Beginning with the line that contains "Open the Emulator side panel", reproduce every line through the end of the records below exactly, and leave the pictures out.

*** Data listing Section Begins ***

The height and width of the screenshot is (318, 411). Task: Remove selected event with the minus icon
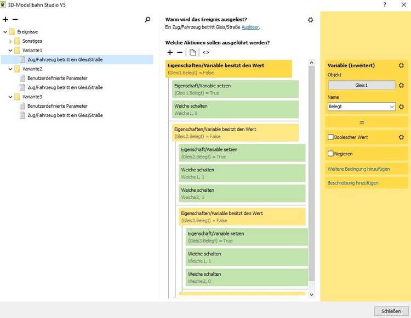pyautogui.click(x=15, y=19)
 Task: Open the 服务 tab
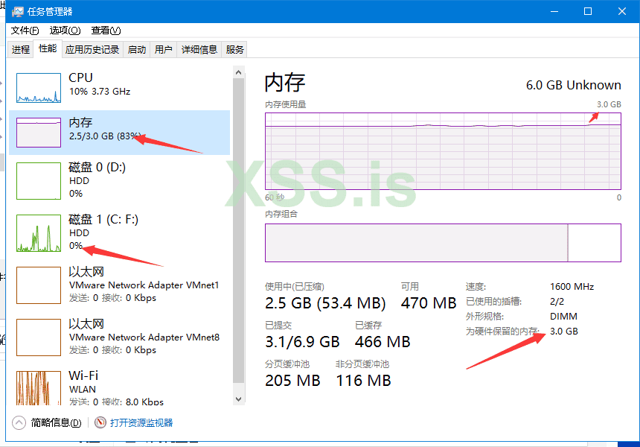[235, 50]
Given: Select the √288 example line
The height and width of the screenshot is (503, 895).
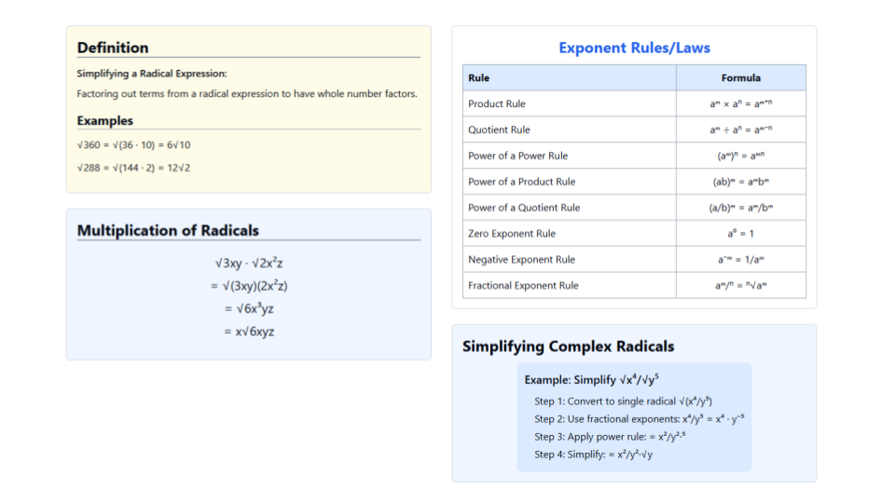Looking at the screenshot, I should pos(133,168).
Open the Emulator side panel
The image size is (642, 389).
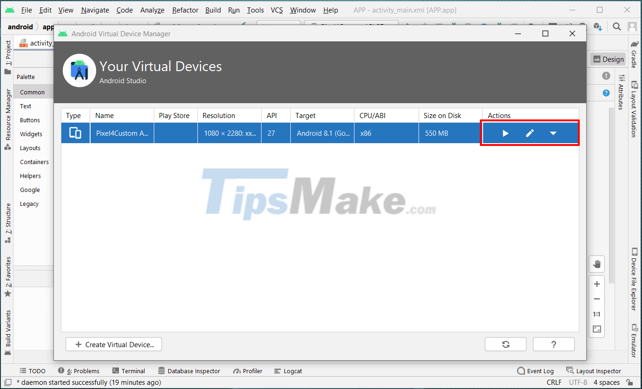(635, 342)
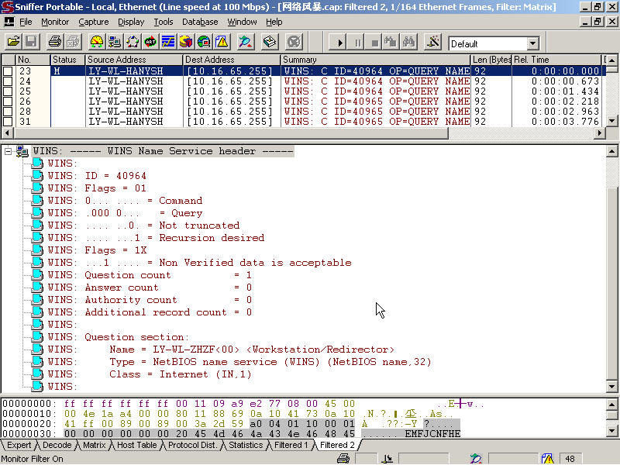Open the Dashboard gauge icon
The image size is (620, 465).
(x=97, y=42)
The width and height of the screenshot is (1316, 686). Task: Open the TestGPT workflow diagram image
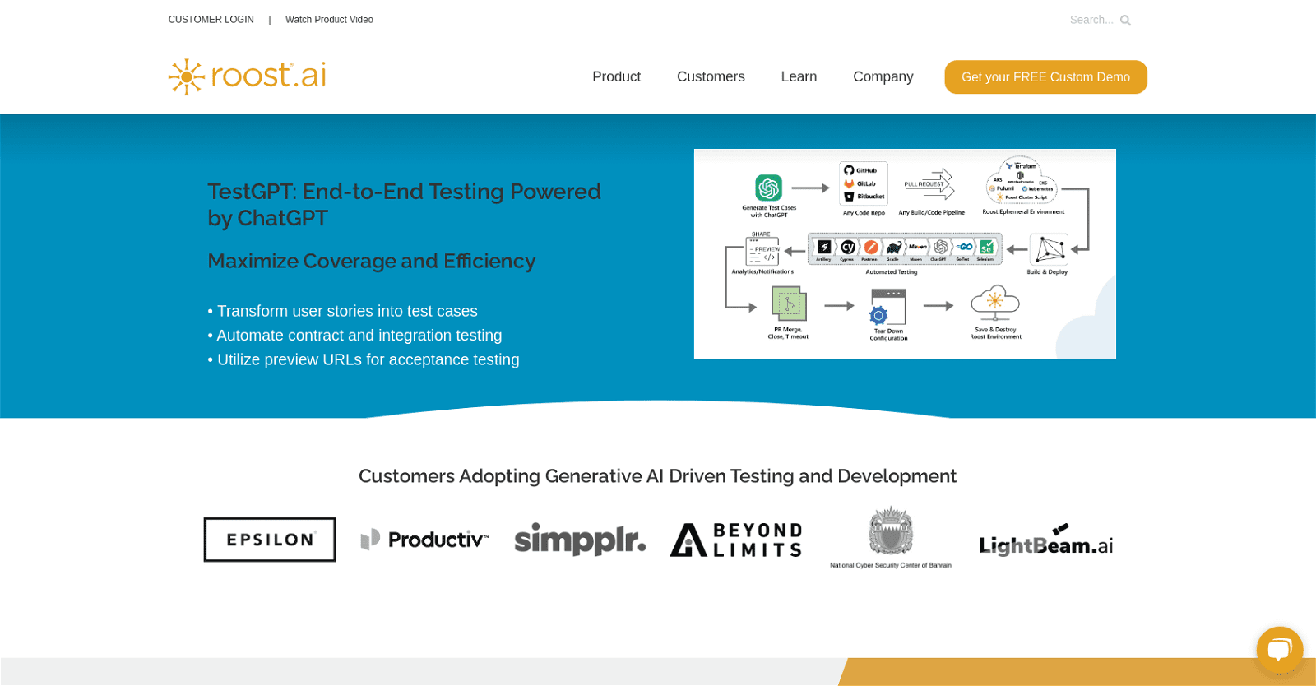[905, 254]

*** Data listing Section Ends ***

*Result of the task*.
Open the Emulator side panel
The image size is (642, 389).
(635, 342)
Open the Dashboard gauge icon
The image size is (620, 465).
(x=97, y=42)
The width and height of the screenshot is (1316, 686). Task: Open the TestGPT workflow diagram image
[905, 254]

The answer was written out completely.